There are n children standing in a line. Each child is assigned a rating value given in the integer array ratings.

You are giving candies to these children subjected to the following requirements:

Each child must have at least one candy.
Children with a higher rating get more candies than their neighbors.
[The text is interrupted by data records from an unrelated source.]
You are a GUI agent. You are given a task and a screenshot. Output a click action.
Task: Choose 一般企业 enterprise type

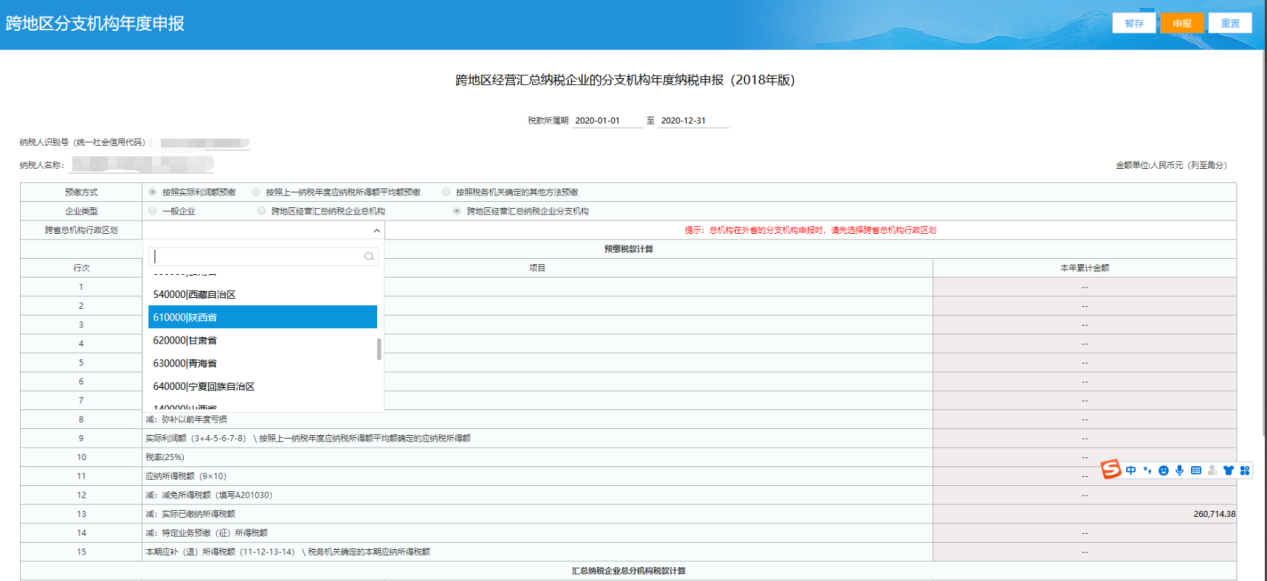153,211
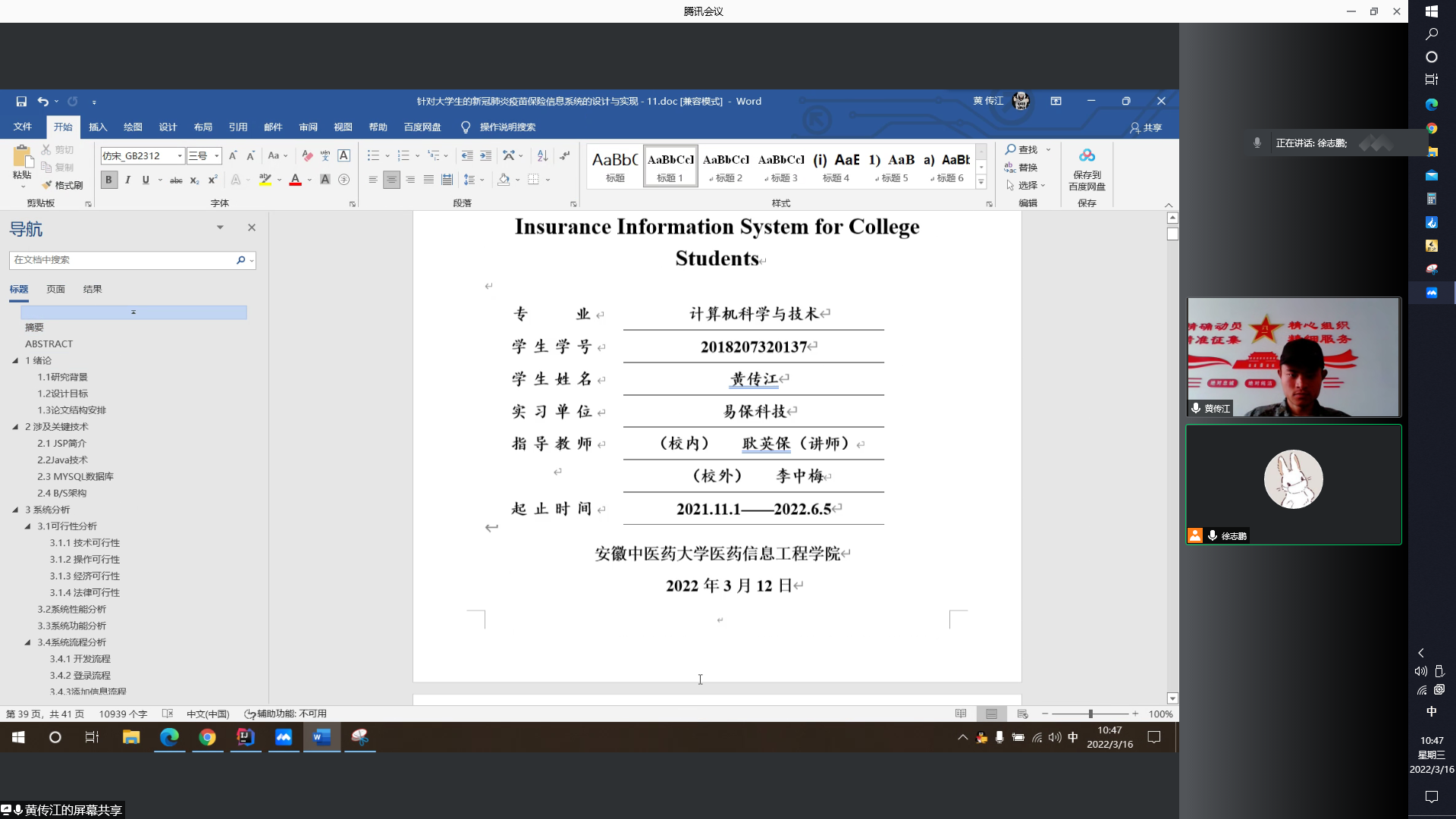The image size is (1456, 819).
Task: Toggle italic formatting
Action: (x=127, y=180)
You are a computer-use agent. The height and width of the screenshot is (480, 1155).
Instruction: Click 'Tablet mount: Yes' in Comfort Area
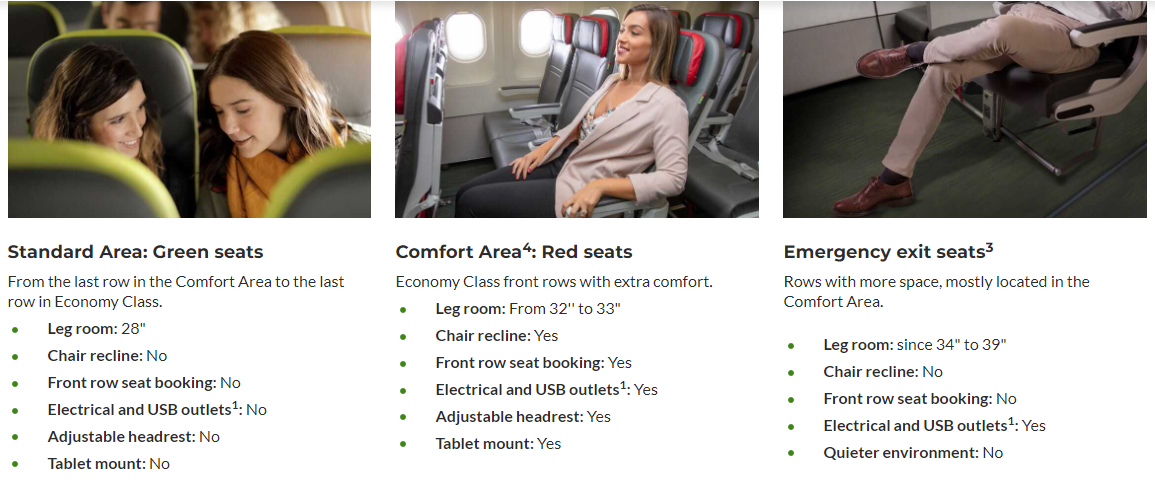(x=498, y=443)
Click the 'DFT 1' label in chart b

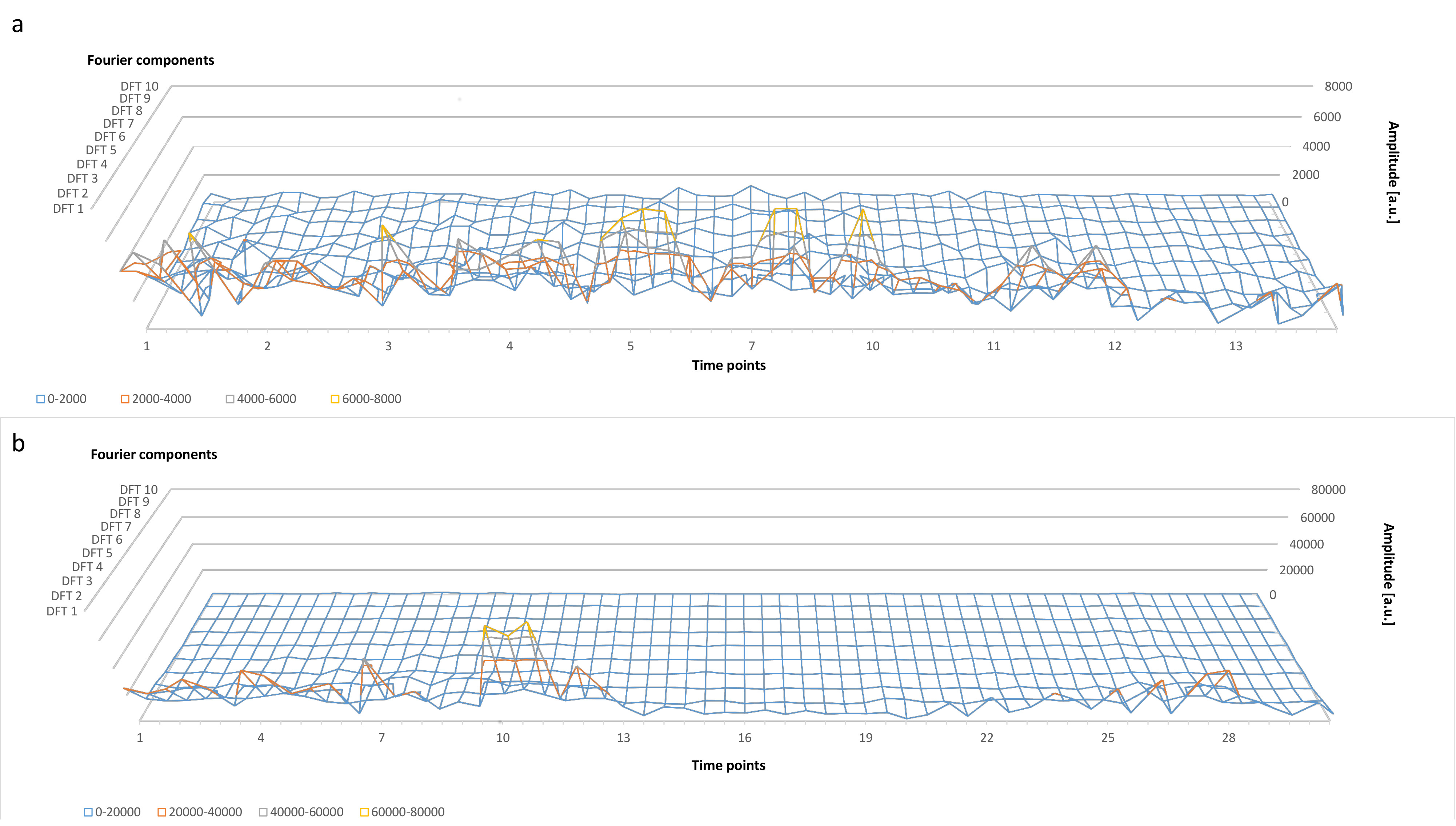click(x=61, y=611)
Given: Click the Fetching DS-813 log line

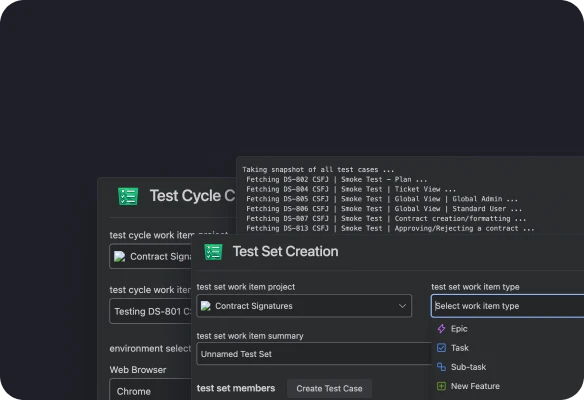Looking at the screenshot, I should [x=390, y=228].
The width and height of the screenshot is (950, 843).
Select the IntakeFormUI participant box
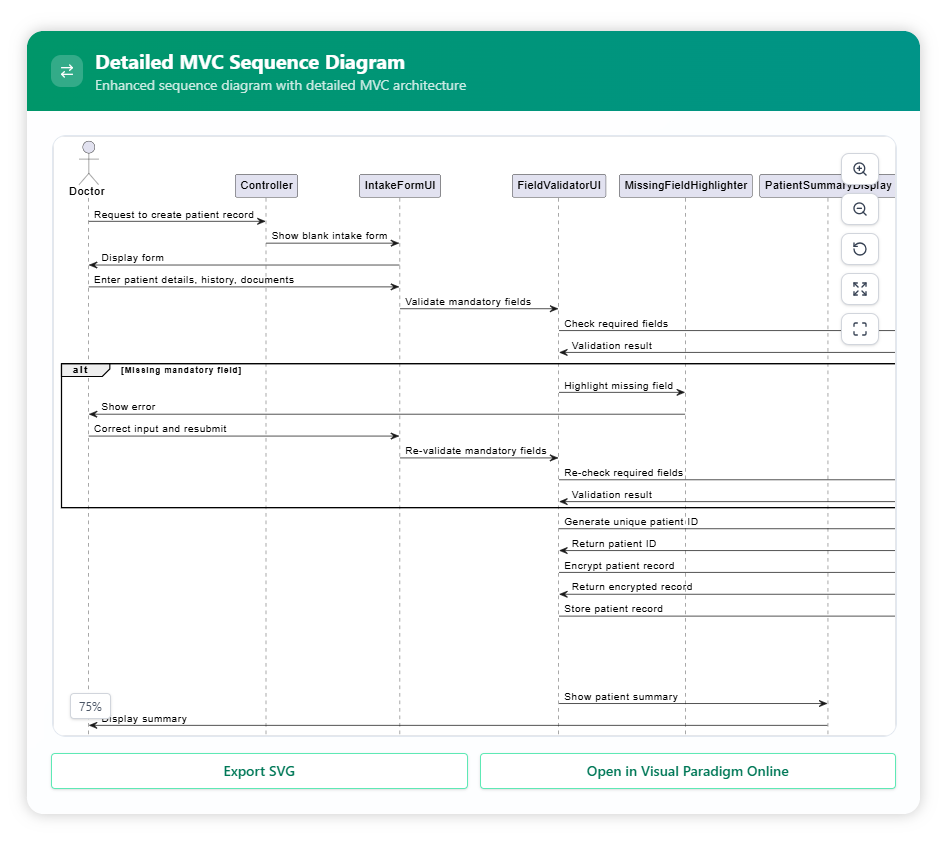[x=400, y=185]
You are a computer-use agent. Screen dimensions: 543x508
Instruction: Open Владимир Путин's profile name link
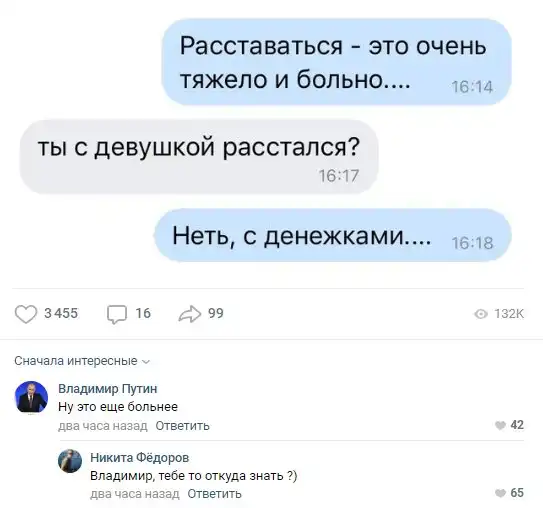pyautogui.click(x=108, y=389)
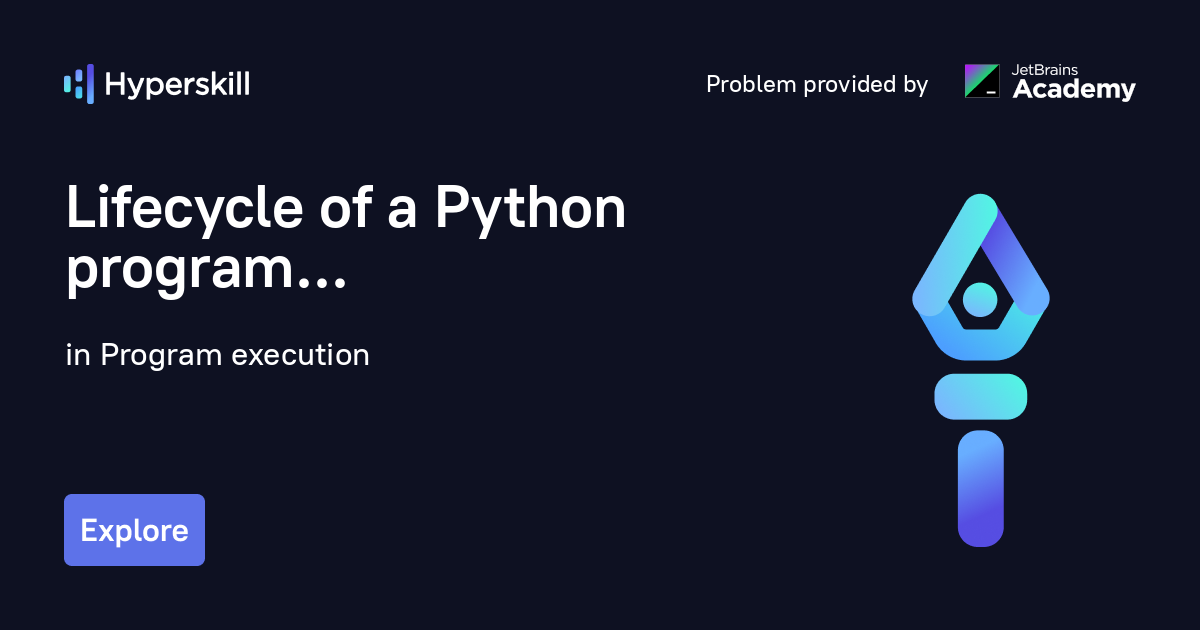
Task: Click the Hyperskill logo icon
Action: [78, 84]
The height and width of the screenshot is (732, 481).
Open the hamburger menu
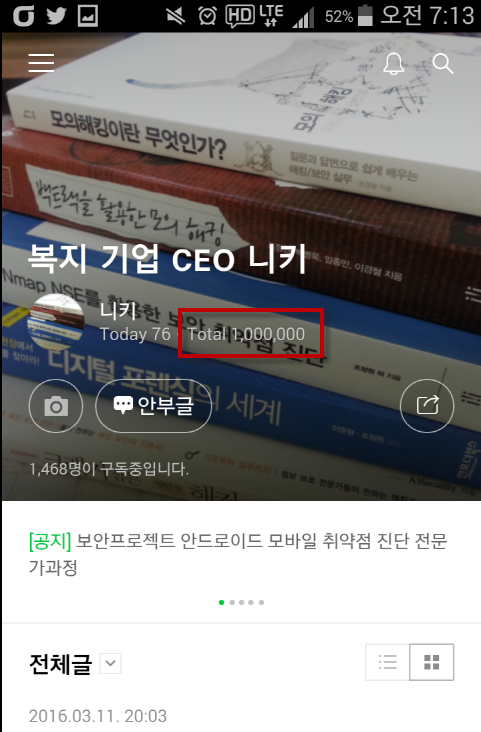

Return the minimum number of candies you need to have to distribute the candies to the children.

Example 1:

Input: ratings = [4,3,5]

Output: 5

Explanation: You can allocate to the first, second and third child with 2, 1, 2 candies respectively.

Example 2:

Input: ratings = [2,3,3]

Output: 4

Explanation: You can allocate to the first, second and third child with 1, 2, 1 candies respectively.
The third child gets 1 candy because it satisfies the above two conditions.

Constraints:

1 <= ratings.length <= 20,000
0 <= ratings[i] <= 20,000

Company Tags

Please upgrade to NeetCode Pro to view company tags.

1. Brute Force

class Solution:
    def candy(self, ratings: List[int]) -> int:
        n = len(ratings)
        arr = [1] * n

        for i in range(n - 1):
            if ratings[i] == ratings[i + 1]:
                continue
            if ratings[i + 1] > ratings[i]:
                arr[i + 1] = arr[i] + 1
            elif arr[i] == arr[i + 1]:
                arr[i + 1] = arr[i]
                arr[i] += 1
                for j in range(i - 1, -1, -1):
                    if ratings[j] > ratings[j + 1]:
                        if arr[j + 1] < arr[j]:
                            break
                        arr[j] += 1

        return sum(arr)

Time & Space Complexity

Time complexity: $O(n ^ 2)$
Space complexity: $O(n)$

2. Greedy (Two Pass)

class Solution:
    def candy(self, ratings: List[int]) -> int:
        n = len(ratings)
        arr = [1] * n

        for i in range(1, n):
            if ratings[i - 1] < ratings[i]:
                arr[i] = arr[i - 1] + 1

        for i in range(n - 2, -1, -1):
            if ratings[i] > ratings[i + 1]:
                arr[i] = max(arr[i], arr[i + 1] + 1)

        return sum(arr)

Time & Space Complexity

Time complexity: $O(n)$
Space complexity: $O(n)$

3. Greedy (One Pass)

class Solution:
    def candy(self, ratings: List[int]) -> int:
        n = len(ratings)
        res = n

        i = 1
        while i < n:
            if ratings[i] == ratings[i - 1]:
                i += 1
                continue

            inc = 0
            while i < n and ratings[i] > ratings[i - 1]:
                inc += 1
                res += inc
                i += 1

            dec = 0
            while i < n and ratings[i] < ratings[i - 1]:
                dec += 1
                res += dec
                i += 1

            res -= min(inc, dec)

        return res

Time & Space Complexity

Time complexity: $O(n)$
Space complexity: $O(1)$ extra space.